**Provided text**

-*-*-

Skip to content

Latest commit

 

History

History

msk-serverless-firehose-s3-stack

Amazon MSK Serverless - Managed Data Delivery from Apache Kafka to Amazon S3 CDK Python project!

msk-serverless-firehose-s3-arch

This is a CDK Python project to show how to continuously load data from an Apache Kafka cluster to Amazon Simple Storage Service (Amazon S3).

The cdk.json file tells the CDK Toolkit how to execute your app.

This project is set up like a standard Python project. The initialization process also creates a virtualenv within this project, stored under the .venv directory. To create the virtualenv it assumes that there is a python3 (or python for Windows) executable in your path with access to the venv package. If for any reason the automatic creation of the virtualenv fails, you can create the virtualenv manually.

To manually create a virtualenv on MacOS and Linux:

$ python3 -m venv .venv

After the init process completes and the virtualenv is created, you can use the following step to activate your virtualenv.

$ source .venv/bin/activate

If you are a Windows platform, you would activate the virtualenv like this:

% .venv\Scripts\activate.bat

Once the virtualenv is activated, you can install the required dependencies.

(.venv) $ pip install -r requirements.txt

Deploy

Before synthesizing the CloudFormation, you should set approperly the cdk context configuration file, cdk.context.json.

For example:

{
  "msk_cluster_name": "demo-msk-serverless",
  "firehose": {
    "buffering_hints": {
      "intervalInSeconds": 300,
      "sizeInMBs": 100
    },
    "topic_name": "ev_stream_data"
  }
}

At this point you can now synthesize the CloudFormation template for this code.

(.venv) $ export CDK_DEFAULT_ACCOUNT=$(aws sts get-caller-identity --query Account --output text)
(.venv) $ export CDK_DEFAULT_REGION=us-east-1 # your-aws-account-region
(.venv) $ cdk synth --all

To add additional dependencies, for example other CDK libraries, just add them to your setup.py file and rerun the pip install -r requirements.txt command.

We can provision each CDK stack one at a time like this:

Step 1: List all CDK Stacks

(.venv) $ cdk list
MSKServerlessVpcStack
MSKServerlessStack
MSKClusterPolicyForFirehose
MSKClientEC2InstanceStack
MSKServerlesstoS3AsFirehoseDestinationStack
FirehosefromMSKServerlesstoS3Stack

Step 2: Create MSK cluster

(.venv) $ cdk deploy --require-approval never MSKServerlessVpcStack \
                                              MSKServerlessStack \
                                              MSKClusterPolicyForFirehose

Once MSK Serverless cluster has been successfully created, you should see a msk cluster policy similar to the following example on the terminal.

-*-*-

**Goals**
1: In the MSK Serverless setup guide, what value does the example cdk.context.json give for "intervalInSeconds"?
2: Continue the MSK Serverless setup guide from its final sentence onward.

**Provided data**
-*-*-

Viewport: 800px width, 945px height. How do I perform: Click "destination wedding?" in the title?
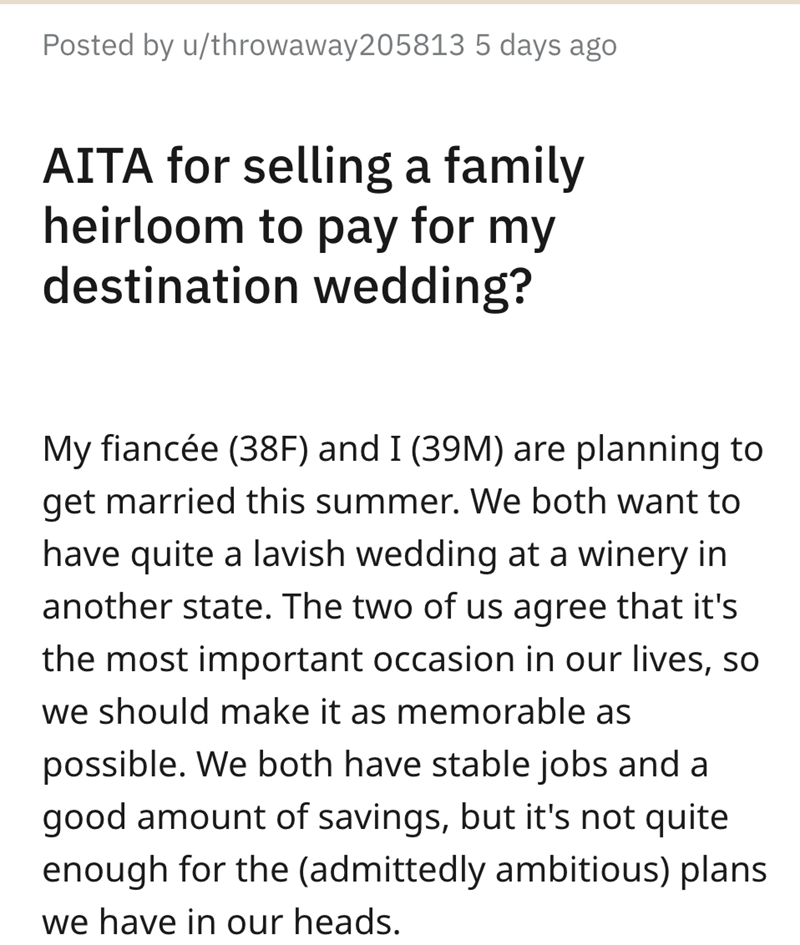pos(287,287)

-*-*-

**The responses**
1: 300

2:
$ aws kafka get-cluster-policy --cluster-arn arn:aws:kafka:us-east-1:123456789012:cluster/demo-msk-serverless/a4c4ef8f-1cd4-4ca2-aa5b-7d215b523b18-s1
{
  "CurrentVersion": "KTVPDKIKX0DER",
  "Policy": "{\"Version\":\"2012-10-17\",\"Statement\":[{\"Effect\":\"Allow\",\"Principal\":{\"Service\":\"firehose.amazonaws.com\"},\"Action\":\"kafka:CreateVpcConnection\",\"Resource\":\"arn:aws:kafka:us-east-1:123456789012:cluster/demo-msk-serverless/a4c4ef8f-1cd4-4ca2-aa5b-7d215b523b18-s1\"}]}"
}

Step 3: Set up an EC2 Instance to access MSK Cluster

(.venv) $ cdk deploy --require-approval never MSKClientEC2InstanceStack

Once MSK Serverless cluster has been successfully created, proceed with the remaining steps.

Step 4: Create a Kafka Topic

(1) Get Broker servers information

$ export MSK_SERVERLESS_CLUSTER_ARN=$(aws kafka list-clusters-v2 | jq -r '.ClusterInfoList[] | select(.ClusterName == "your-msk-cluster-name") | .ClusterArn')
$ aws kafka get-bootstrap-brokers --cluster-arn $MSK_SERVERLESS_CLUSTER_ARN
{
   "BootstrapBrokerStringSaslIam": "boot-mcde48dt.c2.kafka-serverless.{regon-name}.amazonaws.com:9098"
}

(2) Connect the MSK client EC2 Host.

You can connect to an EC2 instance using the EC2 Instance Connect CLI.
Install ec2instanceconnectcli python package and Use the mssh command with the instance ID as follows.

$ sudo pip install ec2instanceconnectcli
$ mssh ec2-user@i-001234a4bf70dec41EXAMPLE

(3) Create an Apache Kafka topic After connect your EC2 Host, you use the client machine to create a topic on the cluster. Run the following command to create a topic called ev_stream_data.

[ec2-user@ip-172-31-0-180 ~]$ export PATH=$HOME/opt/kafka/bin:$PATH
[ec2-user@ip-172-31-0-180 ~]$ export BS={BootstrapBrokerStringSaslIam}
[ec2-user@ip-172-31-0-180 ~]$ kafka-topics.sh --bootstrap-server $BS \
                                              --command-config client.properties \
                                              --create \
                                              --topic ev_stream_data \
                                              --partitions 3 \
                                              --replication-factor 2

client.properties is a property file containing configs to be passed to Admin Client. This is used only with --bootstrap-server option for describing and altering broker configs.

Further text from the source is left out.